_Exercise goal_
Beginning at the line that contains "Task: Click the thumbnail size slider handle", write out each remaining line of the entries below exactly as it stands.
- - -
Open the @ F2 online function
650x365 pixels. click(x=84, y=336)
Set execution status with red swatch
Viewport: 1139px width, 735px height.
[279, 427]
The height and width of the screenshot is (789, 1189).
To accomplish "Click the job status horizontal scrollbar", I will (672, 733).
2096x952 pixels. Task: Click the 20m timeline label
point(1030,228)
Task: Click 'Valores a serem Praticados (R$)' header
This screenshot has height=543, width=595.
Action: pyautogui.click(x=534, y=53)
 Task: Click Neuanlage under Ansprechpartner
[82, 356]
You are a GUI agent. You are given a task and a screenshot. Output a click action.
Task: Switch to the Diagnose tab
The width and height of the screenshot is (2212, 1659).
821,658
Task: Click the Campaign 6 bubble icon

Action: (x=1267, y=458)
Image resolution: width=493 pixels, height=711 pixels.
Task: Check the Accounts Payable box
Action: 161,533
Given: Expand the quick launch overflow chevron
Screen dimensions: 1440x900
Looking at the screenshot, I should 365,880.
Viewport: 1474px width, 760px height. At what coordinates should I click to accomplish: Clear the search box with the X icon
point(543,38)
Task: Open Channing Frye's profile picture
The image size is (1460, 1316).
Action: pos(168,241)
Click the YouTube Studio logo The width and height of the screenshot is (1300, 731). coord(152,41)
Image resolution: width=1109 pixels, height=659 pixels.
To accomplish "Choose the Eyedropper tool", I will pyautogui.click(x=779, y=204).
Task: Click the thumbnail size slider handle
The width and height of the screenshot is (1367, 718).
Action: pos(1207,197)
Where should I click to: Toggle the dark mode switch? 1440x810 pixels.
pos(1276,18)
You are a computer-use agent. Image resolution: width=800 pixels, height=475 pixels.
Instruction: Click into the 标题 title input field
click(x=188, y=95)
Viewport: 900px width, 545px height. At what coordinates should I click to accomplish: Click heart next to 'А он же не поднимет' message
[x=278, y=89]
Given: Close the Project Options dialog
- - -
_Solution to the problem_
Task: Click the thumbnail size slider handle
The width and height of the screenshot is (1367, 718).
Action: pos(1207,197)
Where should I click to: Toggle the dark mode switch? 1440x810 pixels.
pos(1276,18)
You are a computer-use agent. Image resolution: width=800 pixels, height=475 pixels.
Instruction: Click into the 标题 title input field
click(x=188, y=95)
Viewport: 900px width, 545px height. At what coordinates should I click to accomplish: Click heart next to 'А он же не поднимет' message
[x=278, y=89]
Given: Close the Project Options dialog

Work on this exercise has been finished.